Yaser, um engenheiro egípcio de 60 anos, fez a peregrinação hajj em Meca na semana passada sem ter obtido a permissão que vinha solicitando há anos. E hoje ele lamenta amargamente sua decisão.
Embora tenha sobrevivido aos exaustivos rituais desta cerimônia sagrada muçulmana, se perdeu de sua esposa, Safa, no domingo (16), e teme que ela esteja entre as mais de 1.100 pessoas mortas, a maioria egípcios não autorizados, que sucumbiram ao calor sufocante.
"Procurei por ela em todos os hospitais de Meca", disse o homem à AFP por telefone.

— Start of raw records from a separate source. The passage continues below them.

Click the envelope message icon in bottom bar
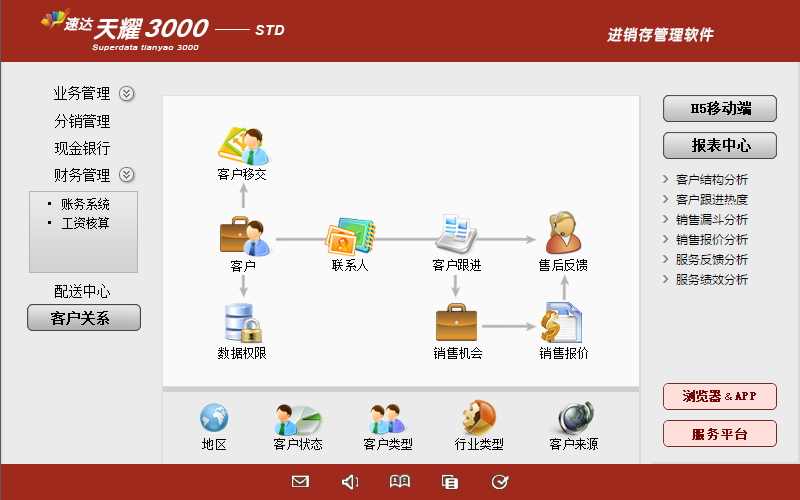This screenshot has width=800, height=500. pyautogui.click(x=300, y=482)
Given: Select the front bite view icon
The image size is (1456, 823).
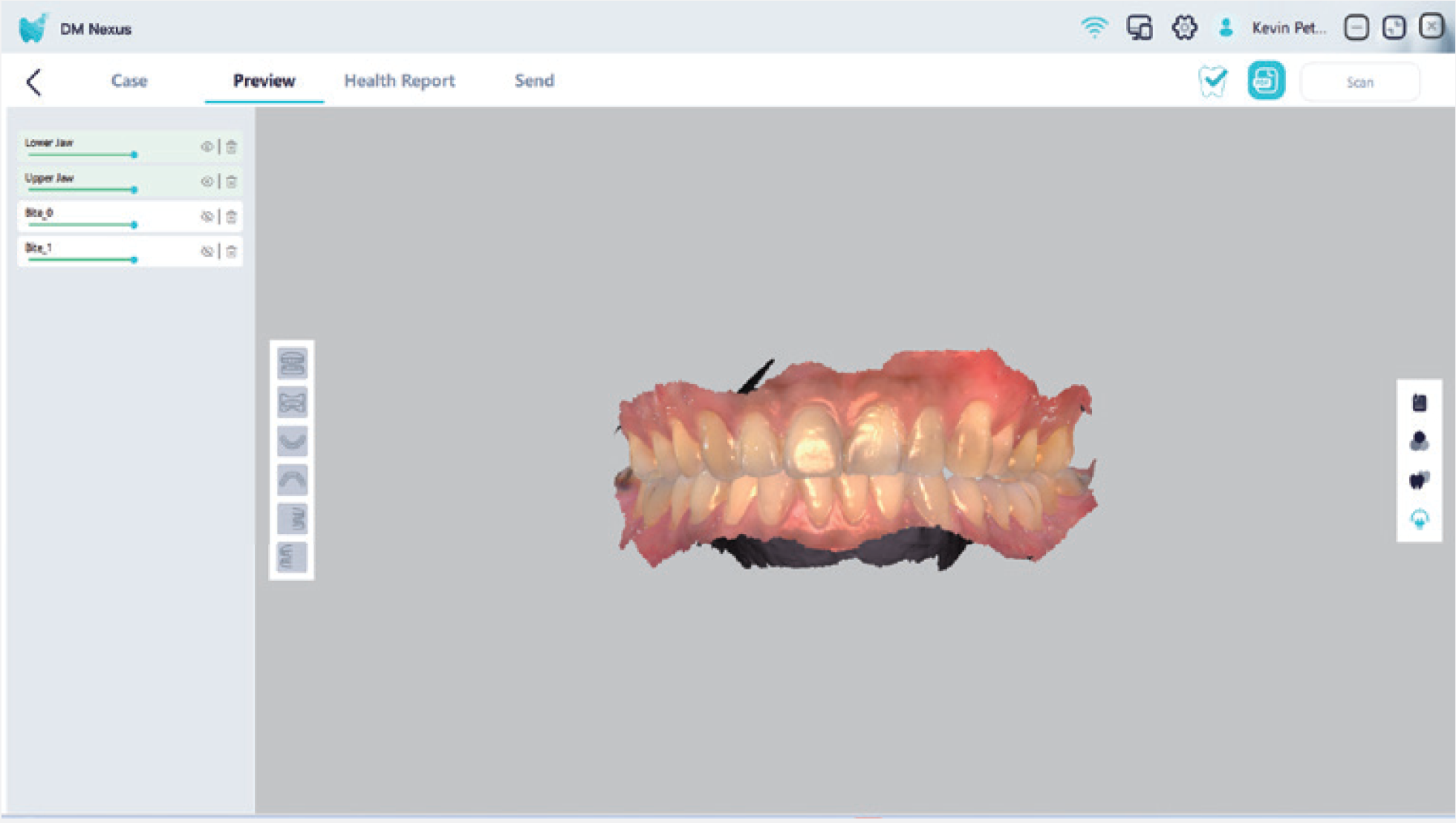Looking at the screenshot, I should (292, 364).
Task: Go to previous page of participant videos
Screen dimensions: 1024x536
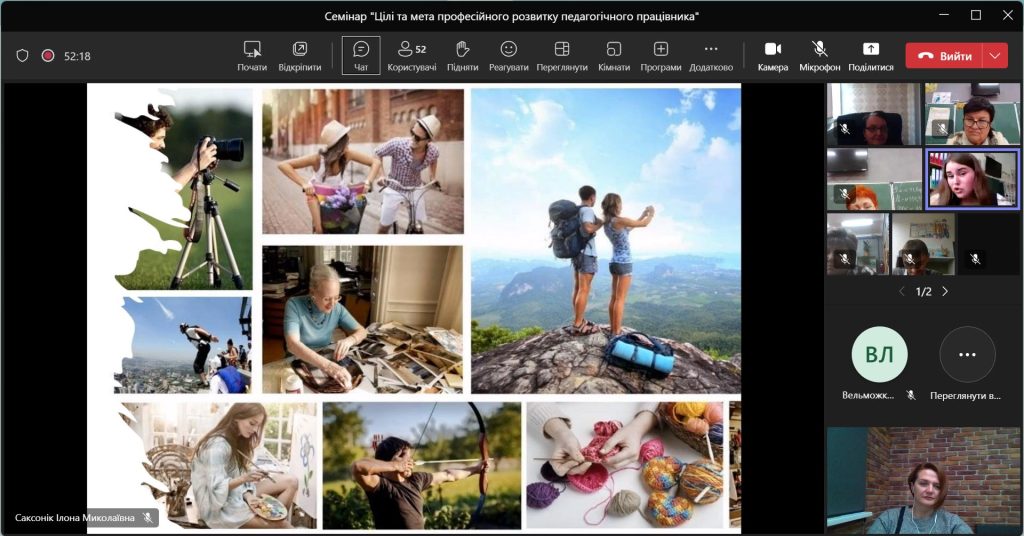Action: (901, 291)
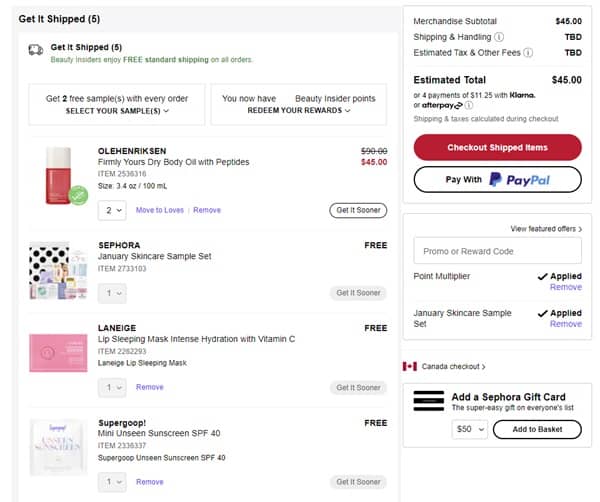Open gift card amount $50 dropdown
The width and height of the screenshot is (600, 502).
click(x=469, y=429)
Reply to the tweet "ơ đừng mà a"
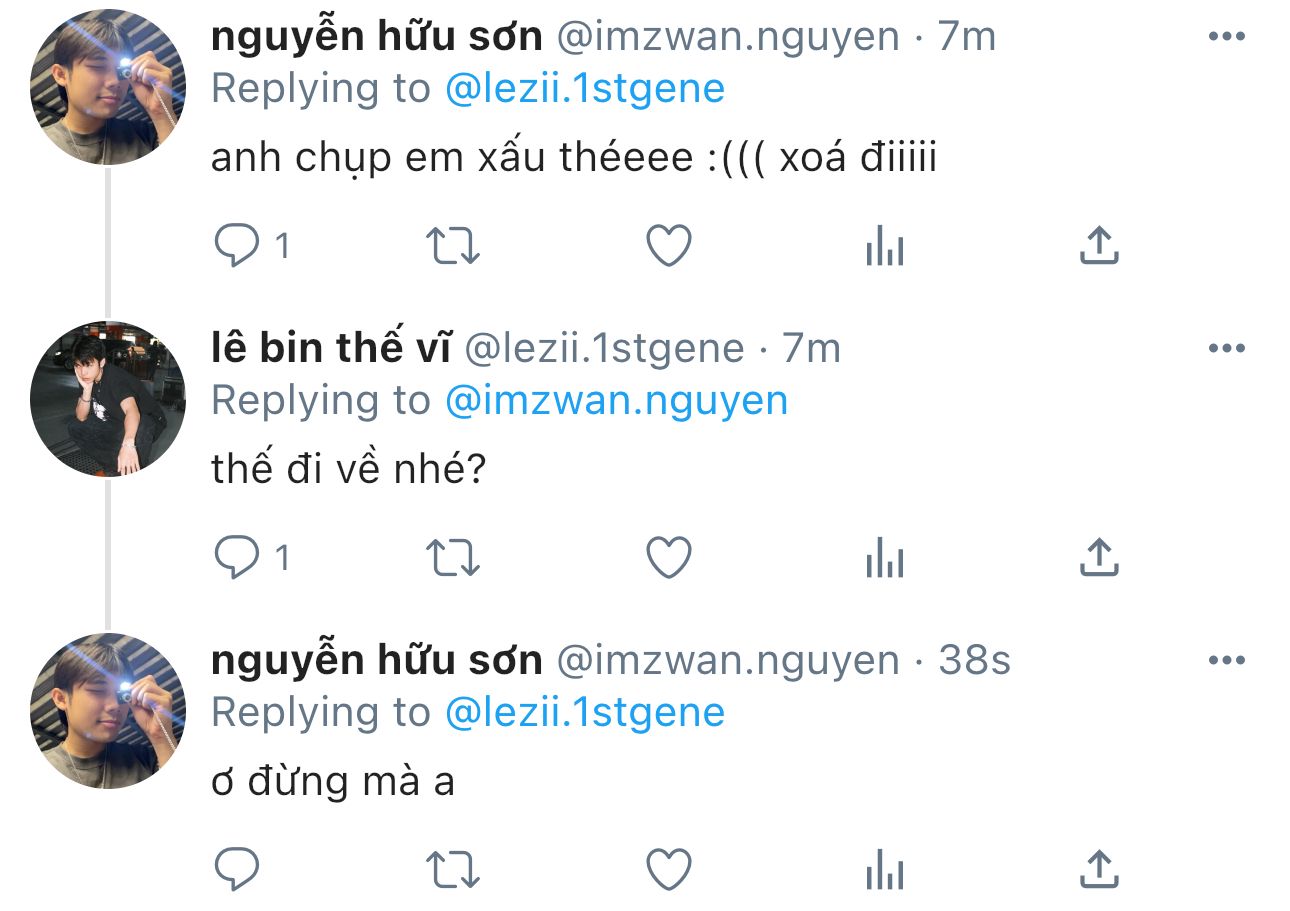The width and height of the screenshot is (1290, 911). [x=237, y=869]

Hospedado em um hotel, Yaser hesita em fazer as malas da esposa. "Eu me recuso a acreditar que ela morreu", diz ele.
Um diplomata árabe declarou à AFP que os 630 egípcios identificados entre os mortos eram peregrinos clandestinos que não tinham acesso às tendas climatizadas disponíveis para enfrentar temperaturas que chegaram a 51,8ºC na Grande Mesquita de Meca.
Um alto funcionário saudita afirmou à AFP nesta sexta-feira (21) que "o Estado não falhou", embora tenha admitido que "houve um erro de julgamento por parte das pessoas que não avaliaram os riscos" da situação.

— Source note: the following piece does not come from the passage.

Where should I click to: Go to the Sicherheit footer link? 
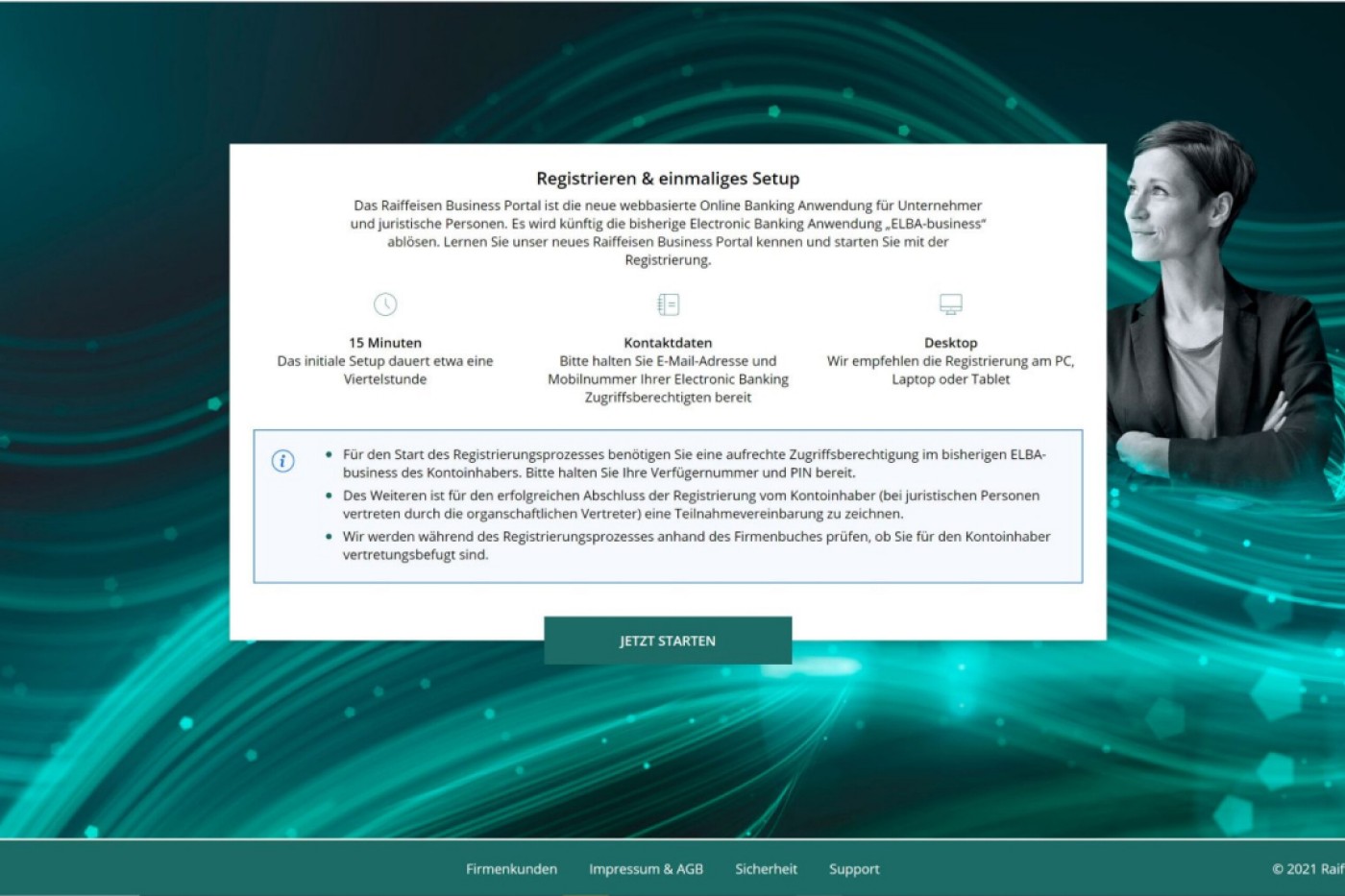coord(766,869)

A fonte declarou ainda que as autoridades confirmaram 577 mortes durante os dois dias mais importantes do hajj, sábado e domingo, e detalhou que este era um número parcial.

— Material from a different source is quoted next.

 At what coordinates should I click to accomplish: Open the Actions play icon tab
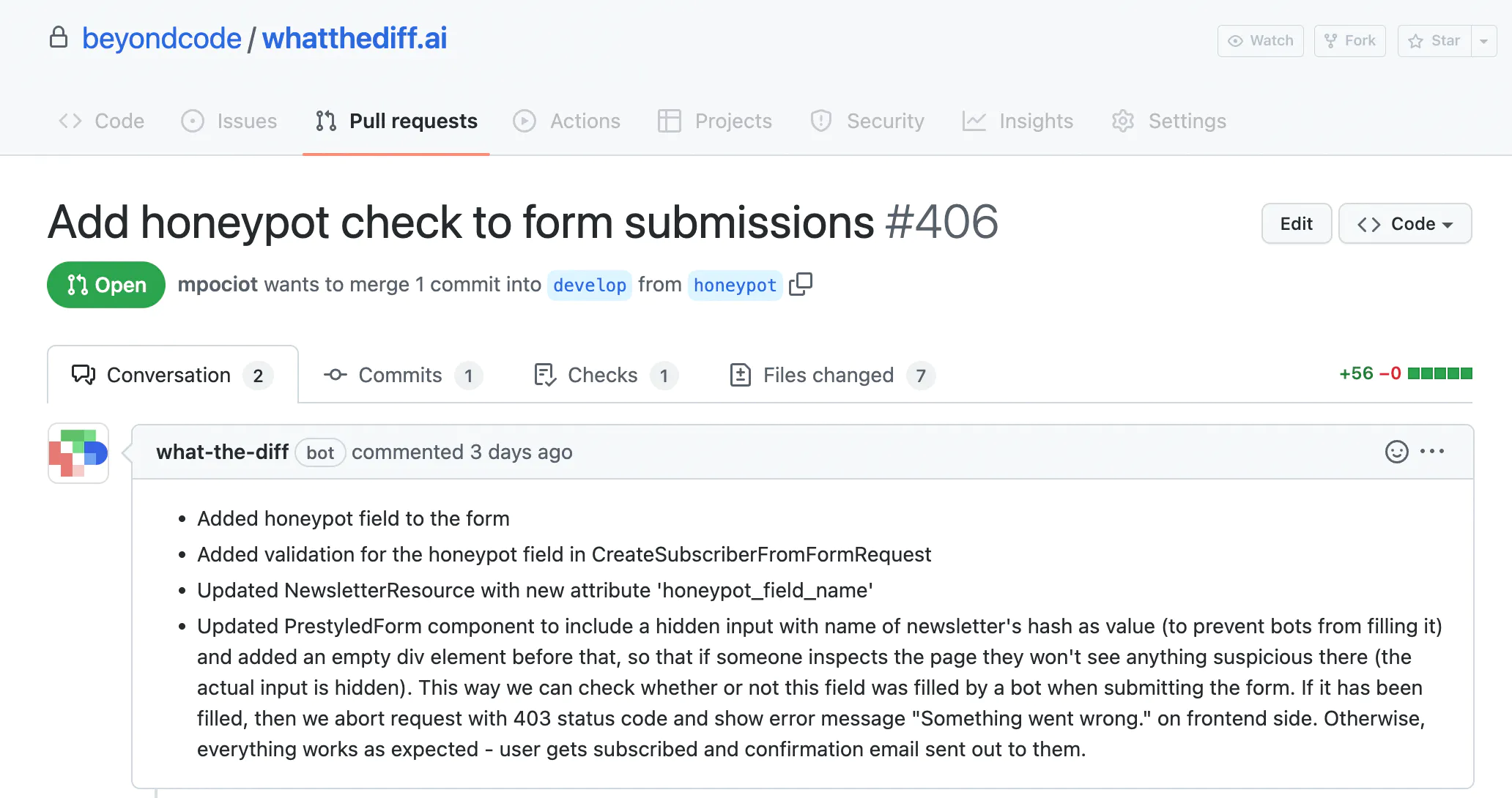pos(566,121)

O Departamento de Estado americano informou, por sua vez, que "vários" de seus cidadãos faleceram durante a peregrinação, sem fornecer mais detalhes.
O hajj é um dos cinco pilares do islã e todo muçulmano que possui os meios necessários deve realizá-lo pelo menos uma vez na vida.
Este ano, reuniu 1,8 milhão de fiéis, 1,6 milhão deles de outros países, segundo autoridades da Arábia Saudita.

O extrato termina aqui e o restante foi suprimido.